Targeted ablative therapies are also known as percutaneous ablative therapies. Although the development of laparoscopic surgical techniques that are used to complete nephrectomies has reduced some of the risks associated with surgery, surgery of any sort in some cases will still not be feasible. For example, the elderly, people already suffering from severe renal dysfunction or people who have several comorbidities surgery of any sort is not warranted. Instead there are targeted therapies which do not involve the removal of any organs or serious surgery. Rather, these therapies involve the ablation of the tumor or the affected area. Ablative treatments use imaging such as computed tomography (CT) or magnetic resonance imaging (MRI) to identify the location of the tumors, which ideally are smaller than 3.5 cm in size and to guide the treatment. However there are some cases where ablation can be used on tumors that are larger.
The two main types of ablation techniques that are used for renal cell carcinoma are radio frequency ablation and cryoablation.

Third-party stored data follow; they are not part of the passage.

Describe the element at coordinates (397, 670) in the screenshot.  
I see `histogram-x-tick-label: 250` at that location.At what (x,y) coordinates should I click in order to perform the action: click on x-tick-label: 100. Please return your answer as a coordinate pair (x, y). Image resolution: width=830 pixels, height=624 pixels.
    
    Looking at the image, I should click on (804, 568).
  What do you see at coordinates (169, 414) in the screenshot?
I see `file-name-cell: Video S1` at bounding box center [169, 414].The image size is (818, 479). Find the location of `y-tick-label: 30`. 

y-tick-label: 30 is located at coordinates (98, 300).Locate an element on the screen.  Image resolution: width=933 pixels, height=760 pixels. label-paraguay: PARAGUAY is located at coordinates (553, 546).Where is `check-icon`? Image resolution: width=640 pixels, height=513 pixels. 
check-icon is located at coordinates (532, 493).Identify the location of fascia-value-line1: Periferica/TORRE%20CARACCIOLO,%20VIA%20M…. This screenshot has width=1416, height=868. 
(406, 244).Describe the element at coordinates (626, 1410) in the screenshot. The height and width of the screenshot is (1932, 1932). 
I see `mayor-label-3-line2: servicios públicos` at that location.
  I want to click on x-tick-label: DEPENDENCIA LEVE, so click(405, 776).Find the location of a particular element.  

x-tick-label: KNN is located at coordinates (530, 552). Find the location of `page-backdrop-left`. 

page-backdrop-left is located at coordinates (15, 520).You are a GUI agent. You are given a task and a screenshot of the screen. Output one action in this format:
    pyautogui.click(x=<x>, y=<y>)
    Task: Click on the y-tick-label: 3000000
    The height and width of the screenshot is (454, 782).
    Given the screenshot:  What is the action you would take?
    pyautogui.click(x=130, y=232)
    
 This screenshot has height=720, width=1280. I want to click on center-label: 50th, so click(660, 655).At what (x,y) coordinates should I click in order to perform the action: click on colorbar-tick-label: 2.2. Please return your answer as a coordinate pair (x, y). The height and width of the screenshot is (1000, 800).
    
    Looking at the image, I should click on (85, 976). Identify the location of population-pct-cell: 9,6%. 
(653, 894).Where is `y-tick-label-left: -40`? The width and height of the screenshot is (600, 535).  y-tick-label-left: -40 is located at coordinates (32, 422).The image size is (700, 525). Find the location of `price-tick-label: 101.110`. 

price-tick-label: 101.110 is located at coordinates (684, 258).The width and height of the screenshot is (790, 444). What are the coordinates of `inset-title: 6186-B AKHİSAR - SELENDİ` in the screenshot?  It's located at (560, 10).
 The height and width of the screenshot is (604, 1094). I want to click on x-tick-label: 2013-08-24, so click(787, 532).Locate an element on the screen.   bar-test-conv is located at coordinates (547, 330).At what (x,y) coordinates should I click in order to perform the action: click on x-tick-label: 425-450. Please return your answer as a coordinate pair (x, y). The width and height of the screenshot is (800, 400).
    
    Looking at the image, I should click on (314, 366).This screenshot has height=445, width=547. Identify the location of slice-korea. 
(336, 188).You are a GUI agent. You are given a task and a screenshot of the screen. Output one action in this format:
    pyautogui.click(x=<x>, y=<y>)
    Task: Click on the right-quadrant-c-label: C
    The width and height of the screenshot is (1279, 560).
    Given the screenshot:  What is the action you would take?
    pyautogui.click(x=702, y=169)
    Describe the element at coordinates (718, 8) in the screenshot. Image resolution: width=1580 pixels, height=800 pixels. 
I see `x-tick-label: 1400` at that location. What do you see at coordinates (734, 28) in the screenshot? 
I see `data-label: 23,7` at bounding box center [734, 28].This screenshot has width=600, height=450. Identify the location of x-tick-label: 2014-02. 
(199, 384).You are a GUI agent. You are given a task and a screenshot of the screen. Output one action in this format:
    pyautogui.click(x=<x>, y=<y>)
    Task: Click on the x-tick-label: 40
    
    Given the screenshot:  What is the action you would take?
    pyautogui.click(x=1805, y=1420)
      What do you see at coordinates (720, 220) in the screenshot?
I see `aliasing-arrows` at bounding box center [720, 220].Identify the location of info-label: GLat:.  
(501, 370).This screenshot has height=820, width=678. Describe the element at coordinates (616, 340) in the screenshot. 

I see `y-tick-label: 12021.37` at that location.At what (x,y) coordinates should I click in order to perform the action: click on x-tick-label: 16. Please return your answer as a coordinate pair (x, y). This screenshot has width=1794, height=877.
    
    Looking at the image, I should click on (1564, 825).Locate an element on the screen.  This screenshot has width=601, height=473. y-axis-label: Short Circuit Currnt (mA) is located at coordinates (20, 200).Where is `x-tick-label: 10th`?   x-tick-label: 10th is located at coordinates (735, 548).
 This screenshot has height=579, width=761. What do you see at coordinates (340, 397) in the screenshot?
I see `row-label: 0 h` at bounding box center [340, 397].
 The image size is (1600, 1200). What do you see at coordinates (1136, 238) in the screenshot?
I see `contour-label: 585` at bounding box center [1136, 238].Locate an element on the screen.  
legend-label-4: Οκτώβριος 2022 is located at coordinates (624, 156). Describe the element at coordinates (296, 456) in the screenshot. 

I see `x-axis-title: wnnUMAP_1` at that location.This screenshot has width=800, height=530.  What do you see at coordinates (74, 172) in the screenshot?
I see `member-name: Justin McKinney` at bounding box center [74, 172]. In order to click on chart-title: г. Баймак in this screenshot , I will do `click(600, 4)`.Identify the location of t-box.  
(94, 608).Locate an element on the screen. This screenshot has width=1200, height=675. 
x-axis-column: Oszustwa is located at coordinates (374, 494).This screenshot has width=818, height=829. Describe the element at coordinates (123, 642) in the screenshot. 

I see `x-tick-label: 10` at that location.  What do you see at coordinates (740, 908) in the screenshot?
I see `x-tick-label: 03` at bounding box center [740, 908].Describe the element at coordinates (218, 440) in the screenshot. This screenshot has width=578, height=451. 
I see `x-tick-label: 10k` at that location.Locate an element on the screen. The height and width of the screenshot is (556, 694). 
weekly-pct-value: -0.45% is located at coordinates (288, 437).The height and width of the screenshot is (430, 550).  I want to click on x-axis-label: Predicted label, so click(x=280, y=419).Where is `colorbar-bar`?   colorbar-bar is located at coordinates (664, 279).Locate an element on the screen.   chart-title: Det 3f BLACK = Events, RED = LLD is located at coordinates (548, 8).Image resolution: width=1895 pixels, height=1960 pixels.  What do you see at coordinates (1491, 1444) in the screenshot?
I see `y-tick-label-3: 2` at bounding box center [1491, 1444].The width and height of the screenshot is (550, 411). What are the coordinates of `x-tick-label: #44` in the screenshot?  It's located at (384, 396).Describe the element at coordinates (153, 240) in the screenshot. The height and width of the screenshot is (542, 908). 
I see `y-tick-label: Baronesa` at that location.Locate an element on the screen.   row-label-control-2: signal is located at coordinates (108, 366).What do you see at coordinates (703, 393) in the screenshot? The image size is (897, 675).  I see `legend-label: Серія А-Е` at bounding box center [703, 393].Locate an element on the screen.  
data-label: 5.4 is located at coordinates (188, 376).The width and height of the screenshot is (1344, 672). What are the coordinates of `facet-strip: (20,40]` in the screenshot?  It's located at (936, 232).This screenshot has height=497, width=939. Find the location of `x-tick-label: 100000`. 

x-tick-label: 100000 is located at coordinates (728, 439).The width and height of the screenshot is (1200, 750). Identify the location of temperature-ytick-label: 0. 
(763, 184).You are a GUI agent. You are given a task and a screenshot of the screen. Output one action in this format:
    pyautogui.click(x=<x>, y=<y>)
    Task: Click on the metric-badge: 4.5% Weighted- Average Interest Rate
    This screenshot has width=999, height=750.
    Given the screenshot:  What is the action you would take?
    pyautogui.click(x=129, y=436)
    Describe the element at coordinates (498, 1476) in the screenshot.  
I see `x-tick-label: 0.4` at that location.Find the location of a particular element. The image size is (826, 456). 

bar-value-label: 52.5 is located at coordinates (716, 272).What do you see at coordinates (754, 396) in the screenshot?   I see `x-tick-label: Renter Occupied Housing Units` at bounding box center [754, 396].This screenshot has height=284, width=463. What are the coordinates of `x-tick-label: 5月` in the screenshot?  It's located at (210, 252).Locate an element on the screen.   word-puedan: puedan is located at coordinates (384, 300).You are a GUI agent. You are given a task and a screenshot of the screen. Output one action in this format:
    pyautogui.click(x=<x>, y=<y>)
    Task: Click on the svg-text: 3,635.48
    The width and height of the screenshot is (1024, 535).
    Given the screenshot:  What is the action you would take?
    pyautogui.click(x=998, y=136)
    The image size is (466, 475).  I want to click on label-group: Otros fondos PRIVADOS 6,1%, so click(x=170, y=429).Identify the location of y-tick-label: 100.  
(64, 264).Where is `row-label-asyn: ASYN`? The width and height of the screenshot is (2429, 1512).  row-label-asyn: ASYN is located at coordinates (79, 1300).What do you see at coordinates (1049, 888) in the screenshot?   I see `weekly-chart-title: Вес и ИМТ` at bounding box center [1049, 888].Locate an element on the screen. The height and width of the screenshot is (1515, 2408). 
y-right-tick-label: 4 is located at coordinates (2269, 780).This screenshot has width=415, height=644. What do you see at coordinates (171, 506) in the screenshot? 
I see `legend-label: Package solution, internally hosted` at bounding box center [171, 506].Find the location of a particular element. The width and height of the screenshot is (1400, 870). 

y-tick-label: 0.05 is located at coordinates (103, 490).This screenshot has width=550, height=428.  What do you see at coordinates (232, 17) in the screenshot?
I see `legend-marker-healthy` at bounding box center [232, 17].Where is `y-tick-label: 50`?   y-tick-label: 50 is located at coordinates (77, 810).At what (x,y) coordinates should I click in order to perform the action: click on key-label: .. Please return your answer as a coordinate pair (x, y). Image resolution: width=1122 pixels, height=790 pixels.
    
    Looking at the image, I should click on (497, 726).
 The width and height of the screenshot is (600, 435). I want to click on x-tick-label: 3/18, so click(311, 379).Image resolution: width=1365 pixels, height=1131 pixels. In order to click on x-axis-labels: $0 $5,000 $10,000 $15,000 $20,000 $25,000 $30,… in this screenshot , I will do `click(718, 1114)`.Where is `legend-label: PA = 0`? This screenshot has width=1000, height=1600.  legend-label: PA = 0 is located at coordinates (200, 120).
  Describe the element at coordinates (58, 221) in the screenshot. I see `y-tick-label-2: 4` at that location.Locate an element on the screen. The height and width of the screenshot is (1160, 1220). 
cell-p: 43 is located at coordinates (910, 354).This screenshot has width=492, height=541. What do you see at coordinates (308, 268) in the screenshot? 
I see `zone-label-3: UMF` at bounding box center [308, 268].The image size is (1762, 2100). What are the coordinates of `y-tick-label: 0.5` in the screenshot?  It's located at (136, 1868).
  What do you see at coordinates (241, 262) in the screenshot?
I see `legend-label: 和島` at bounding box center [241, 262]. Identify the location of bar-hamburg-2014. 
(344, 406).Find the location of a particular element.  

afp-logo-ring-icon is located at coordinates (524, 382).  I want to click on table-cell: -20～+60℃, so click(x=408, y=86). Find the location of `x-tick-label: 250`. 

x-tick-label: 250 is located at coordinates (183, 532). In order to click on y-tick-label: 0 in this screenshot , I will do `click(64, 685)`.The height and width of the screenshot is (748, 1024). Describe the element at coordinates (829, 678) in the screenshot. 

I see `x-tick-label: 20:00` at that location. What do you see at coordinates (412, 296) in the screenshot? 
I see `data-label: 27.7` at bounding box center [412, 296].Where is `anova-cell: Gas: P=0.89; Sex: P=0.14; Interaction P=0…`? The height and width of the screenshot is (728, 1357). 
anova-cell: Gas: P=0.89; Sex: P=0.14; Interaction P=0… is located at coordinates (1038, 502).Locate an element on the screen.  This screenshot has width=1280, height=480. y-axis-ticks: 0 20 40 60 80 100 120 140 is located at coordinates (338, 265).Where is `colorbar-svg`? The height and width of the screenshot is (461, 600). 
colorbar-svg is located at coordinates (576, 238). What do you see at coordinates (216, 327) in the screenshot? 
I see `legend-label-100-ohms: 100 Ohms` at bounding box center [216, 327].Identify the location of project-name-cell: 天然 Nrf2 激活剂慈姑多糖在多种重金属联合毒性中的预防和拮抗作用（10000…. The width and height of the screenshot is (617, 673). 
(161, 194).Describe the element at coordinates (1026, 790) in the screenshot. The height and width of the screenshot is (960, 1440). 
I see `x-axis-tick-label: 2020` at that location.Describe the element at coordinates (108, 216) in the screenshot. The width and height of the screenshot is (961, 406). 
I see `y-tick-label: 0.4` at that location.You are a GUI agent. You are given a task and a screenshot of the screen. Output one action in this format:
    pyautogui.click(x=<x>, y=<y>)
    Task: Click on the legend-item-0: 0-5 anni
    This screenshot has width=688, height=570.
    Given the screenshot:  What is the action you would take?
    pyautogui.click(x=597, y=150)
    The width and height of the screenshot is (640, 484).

Radio frequency ablation uses an electrode probe which is inserted into the affected tissue, to send radio frequencies to the tissue to generate heat through the friction of water molecules. The heat destroys the tumor tissue. Cell death will generally occur within minutes of being exposed to temperatures of or above 50°C.
Cryoablation also involves the insertion of a probe in to the affected area. However, in this case, instead of heat being used to kill the tumor, cold is. The probe is cooled with chemical fluids which are very cold. The freezing temperatures cause the tumor cells to die by causing osmotic dehydration, which pulls the water out of the cells, destroying the enzyme, organelles, cell membrane and freezing the cytoplasm.
Chemotherapy and radiotherapy are not as successful in the case of RCC. RCC is resistant in most cases but there is about a 4-5% success rate sometimes, but this is often short lived with more tumours and growths developing later.
Cancer vaccines are being developed, but so far have been found to be effective for only certain forms of the RCC. The vaccines are being designed to "prime" the immune system to provide tumour specific immunity. They are still being developed and present another treatment possibility.